Category Archives: beer in the press

Does This Make Me a Social Media Guru?

It’s been a while since I last mentioned it here, but I’m still doing a some writing for TAPS Magazine, the quarterly publication that looks at the beer and brewing industry from a Canadian perspective – although since changing the subtitle from “Canada’s Beer Magazine” to “The Beer Magazine” a few issues ago, the scope has expanded to include more content from beyond our borders. It’s a magazine that keeps getting better and better, and even if wasn’t writing for it, I’d be reading every issue from cover to cover.

While my “Beer Styles 101” column is no longer appearing in its pages (since, as I noted last summer, I pretty much ran out of major styles to feature), I’m still on the review panel for the “Tasting Notes” in each edition, and I’m contributing other stuff from time to time. Amongst that other stuff is an article in the Winter 2010-11 issue looking at how Canadian breweries are using Twitter, Facebook and other social media to promote their brands and connect to their customers.

TO BE DONE
Can you copy, word for word, the part of the blog post on writing for TAPS Magazine that starts at the words "Category Archives: beer" and ends with "cover to cover."?

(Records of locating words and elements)

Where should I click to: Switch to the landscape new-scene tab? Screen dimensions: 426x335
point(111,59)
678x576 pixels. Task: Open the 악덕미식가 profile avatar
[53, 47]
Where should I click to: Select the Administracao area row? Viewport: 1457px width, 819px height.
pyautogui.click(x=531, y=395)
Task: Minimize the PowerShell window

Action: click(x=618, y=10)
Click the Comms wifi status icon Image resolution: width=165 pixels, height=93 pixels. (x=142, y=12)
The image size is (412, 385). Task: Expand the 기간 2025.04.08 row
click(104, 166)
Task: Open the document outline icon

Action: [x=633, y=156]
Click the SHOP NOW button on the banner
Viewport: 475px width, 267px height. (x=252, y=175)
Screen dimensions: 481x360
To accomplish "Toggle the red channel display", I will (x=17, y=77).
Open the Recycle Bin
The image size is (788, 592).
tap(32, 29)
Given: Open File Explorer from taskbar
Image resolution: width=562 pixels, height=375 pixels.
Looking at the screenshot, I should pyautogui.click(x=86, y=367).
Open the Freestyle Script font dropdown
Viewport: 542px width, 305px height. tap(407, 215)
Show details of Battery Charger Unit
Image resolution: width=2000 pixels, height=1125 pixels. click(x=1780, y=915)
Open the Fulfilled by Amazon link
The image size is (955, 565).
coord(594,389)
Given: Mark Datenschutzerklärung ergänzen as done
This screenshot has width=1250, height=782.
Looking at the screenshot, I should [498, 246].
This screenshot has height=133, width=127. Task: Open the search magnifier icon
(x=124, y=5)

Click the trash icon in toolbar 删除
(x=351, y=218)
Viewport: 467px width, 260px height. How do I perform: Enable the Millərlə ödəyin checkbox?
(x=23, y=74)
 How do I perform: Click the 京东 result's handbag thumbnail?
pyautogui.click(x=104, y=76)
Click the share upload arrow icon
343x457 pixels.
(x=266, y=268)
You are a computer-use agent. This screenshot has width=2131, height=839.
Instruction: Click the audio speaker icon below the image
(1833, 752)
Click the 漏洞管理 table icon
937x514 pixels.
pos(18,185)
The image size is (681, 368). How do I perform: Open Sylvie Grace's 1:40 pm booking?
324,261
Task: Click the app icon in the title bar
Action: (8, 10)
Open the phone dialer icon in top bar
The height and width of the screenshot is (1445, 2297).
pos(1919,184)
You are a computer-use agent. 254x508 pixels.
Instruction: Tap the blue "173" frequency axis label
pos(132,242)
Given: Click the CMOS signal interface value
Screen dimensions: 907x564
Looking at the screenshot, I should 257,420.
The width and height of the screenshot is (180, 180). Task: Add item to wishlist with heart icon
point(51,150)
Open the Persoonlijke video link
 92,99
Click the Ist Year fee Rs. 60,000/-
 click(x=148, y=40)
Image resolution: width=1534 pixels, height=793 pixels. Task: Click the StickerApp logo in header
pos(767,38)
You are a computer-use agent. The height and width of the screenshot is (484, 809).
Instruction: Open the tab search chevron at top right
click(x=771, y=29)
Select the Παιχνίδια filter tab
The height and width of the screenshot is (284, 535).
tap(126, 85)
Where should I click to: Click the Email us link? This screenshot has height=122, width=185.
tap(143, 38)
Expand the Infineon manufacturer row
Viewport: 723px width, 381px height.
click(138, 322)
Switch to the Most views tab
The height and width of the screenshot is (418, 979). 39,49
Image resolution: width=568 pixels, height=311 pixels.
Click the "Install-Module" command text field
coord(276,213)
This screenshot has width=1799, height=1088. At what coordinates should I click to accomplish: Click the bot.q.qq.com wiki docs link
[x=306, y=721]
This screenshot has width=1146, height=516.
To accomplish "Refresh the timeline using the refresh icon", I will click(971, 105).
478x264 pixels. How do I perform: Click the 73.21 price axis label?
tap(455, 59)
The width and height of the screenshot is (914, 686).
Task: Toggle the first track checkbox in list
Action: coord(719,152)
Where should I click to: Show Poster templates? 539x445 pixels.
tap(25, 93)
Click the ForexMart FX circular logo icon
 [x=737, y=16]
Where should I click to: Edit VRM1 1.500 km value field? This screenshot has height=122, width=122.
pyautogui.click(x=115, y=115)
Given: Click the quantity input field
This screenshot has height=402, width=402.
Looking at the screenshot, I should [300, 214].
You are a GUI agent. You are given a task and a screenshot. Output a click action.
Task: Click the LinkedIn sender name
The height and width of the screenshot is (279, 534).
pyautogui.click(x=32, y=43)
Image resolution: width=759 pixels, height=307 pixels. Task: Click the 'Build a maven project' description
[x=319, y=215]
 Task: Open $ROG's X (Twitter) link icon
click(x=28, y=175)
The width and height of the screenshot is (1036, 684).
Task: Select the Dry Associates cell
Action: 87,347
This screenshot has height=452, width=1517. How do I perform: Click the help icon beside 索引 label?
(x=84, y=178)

SOLVED EXERCISE
Category Archives: beer in the press

Does This Make Me a Social Media Guru?

It’s been a while since I last mentioned it here, but I’m still doing a some writing for TAPS Magazine, the quarterly publication that looks at the beer and brewing industry from a Canadian perspective – although since changing the subtitle from “Canada’s Beer Magazine” to “The Beer Magazine” a few issues ago, the scope has expanded to include more content from beyond our borders. It’s a magazine that keeps getting better and better, and even if wasn’t writing for it, I’d be reading every issue from cover to cover.